As a mental health professional, writing client notes can feel like a never-ending task, and realistically it is...
Ensuring we are compliant and following safety regulations means painstakingly documenting everything both inside and outside our sessions, and unfortunately, it's not something any practitioner can do.
To make this process slightly less painful, there are progress note templates that can streamline the process and ensure you get a comprehensive set of details down in the most efficient way. The only question left is which template we should use?
DAP or SOAP?
In this article, we'll run you through both so you can decide which option will suit your practice better…
What are DAP notes?
DAP notes in mental health are a documentation methodology used frequently by mental health practitioners to track client progress and store as part of a client's official health record. DAP is an acronym for Data, Assessment, Plan. It's designed to assist practitioners in standardizing their documentation methods.

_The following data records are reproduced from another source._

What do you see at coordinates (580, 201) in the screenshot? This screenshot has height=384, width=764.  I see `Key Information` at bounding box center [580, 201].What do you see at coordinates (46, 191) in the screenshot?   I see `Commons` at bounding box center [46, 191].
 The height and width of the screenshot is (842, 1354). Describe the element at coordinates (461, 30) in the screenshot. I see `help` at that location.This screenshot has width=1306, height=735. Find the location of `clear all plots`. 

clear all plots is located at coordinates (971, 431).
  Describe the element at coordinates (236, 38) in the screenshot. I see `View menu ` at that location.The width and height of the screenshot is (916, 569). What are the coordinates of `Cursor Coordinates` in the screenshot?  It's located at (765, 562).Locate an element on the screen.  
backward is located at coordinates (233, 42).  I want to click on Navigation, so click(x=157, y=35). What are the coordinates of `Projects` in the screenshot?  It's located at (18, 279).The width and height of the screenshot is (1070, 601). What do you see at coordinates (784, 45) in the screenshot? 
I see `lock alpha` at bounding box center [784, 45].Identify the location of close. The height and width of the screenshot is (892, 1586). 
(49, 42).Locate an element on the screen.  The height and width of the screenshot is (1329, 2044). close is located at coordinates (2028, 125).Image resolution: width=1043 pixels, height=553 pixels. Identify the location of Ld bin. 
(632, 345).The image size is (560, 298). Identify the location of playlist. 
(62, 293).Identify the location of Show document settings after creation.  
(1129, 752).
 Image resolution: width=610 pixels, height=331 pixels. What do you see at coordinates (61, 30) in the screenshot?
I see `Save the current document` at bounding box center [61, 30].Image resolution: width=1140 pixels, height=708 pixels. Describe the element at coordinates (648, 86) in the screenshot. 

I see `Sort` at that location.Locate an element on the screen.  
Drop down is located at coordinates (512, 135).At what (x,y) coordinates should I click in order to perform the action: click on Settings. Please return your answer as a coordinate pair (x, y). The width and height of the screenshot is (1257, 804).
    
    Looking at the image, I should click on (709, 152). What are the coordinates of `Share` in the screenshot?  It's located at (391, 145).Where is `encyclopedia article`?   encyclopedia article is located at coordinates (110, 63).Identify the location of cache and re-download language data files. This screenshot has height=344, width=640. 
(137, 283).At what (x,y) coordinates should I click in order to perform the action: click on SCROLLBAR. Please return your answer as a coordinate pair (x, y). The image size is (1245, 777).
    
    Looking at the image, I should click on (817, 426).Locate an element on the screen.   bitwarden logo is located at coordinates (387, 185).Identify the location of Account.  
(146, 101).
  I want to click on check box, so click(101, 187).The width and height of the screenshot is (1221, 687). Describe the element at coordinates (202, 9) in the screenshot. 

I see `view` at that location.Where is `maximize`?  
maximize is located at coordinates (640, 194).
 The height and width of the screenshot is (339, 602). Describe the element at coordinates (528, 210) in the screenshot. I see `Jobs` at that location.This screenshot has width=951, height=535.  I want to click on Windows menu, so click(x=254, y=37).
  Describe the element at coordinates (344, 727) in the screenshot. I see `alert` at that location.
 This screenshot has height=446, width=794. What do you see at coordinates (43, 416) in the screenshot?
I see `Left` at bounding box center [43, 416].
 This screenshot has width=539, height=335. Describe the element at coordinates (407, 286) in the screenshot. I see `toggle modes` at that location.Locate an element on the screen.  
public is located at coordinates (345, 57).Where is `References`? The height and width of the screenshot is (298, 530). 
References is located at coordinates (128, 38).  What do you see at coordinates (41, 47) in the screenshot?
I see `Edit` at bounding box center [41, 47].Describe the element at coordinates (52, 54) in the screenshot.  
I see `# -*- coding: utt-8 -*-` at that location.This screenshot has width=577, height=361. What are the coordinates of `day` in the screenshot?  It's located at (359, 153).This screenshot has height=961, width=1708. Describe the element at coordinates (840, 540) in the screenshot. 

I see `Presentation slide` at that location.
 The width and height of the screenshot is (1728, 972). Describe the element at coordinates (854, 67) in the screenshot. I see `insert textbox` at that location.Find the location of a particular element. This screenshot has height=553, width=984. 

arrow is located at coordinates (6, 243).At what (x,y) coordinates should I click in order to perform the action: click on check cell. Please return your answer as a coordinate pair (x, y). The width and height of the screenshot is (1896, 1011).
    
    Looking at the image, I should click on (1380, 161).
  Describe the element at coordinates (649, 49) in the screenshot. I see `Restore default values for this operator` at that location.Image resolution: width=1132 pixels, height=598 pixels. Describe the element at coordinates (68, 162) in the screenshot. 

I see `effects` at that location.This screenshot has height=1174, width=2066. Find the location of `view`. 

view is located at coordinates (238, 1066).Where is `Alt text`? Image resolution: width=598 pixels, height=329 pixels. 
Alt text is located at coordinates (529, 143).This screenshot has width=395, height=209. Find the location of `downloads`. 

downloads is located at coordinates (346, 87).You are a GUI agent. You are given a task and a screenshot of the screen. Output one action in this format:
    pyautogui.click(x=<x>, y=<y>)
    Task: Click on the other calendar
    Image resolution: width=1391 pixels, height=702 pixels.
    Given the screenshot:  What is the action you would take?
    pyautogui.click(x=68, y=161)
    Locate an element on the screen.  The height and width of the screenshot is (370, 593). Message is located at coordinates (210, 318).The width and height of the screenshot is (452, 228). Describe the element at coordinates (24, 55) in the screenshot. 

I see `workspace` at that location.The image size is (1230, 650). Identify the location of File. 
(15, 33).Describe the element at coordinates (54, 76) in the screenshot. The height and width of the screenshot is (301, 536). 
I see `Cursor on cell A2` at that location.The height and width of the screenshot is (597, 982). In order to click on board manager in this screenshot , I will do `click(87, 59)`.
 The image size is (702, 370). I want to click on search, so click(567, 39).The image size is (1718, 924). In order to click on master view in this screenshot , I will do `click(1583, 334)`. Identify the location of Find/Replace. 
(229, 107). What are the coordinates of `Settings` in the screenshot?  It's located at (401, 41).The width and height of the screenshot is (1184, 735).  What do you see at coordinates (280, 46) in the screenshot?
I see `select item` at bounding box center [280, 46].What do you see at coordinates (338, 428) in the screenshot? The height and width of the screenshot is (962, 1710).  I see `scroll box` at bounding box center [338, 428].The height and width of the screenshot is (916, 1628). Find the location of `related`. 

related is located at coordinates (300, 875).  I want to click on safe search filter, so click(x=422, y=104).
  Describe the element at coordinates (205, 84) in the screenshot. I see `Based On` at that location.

To help you, we've outlined each section of a DAP note in detail:
Subjective & Objective Observation
Collecting subjective information will involve asking questions and gathering data regarding how your client feels about their condition. Descriptions, observations, and thoughts on the client's current state give insight into their perception of themselves and their state. The next is objective, unlike subjective observation. This will require you as the practitioner to observe and comment on your client's condition. Often including comments on your client's appearance, mood, and affect.
Assessment
This section of the DAP note provides a working hypothesis by understanding your client's current state. It is helpful to include any other screening or assessment results to give the reader of the DAP a rich picture of the client and their presentation.
Plan
This section is relatively self-explanatory but does require several details to ensure you complete a comprehensive write-up for your client. Be sure to include any medication, therapy, and alternative treatments you want to include in their care plan. Goals are another valuable part of the DAP, not only for the client but also for other practitioners within the client's care team.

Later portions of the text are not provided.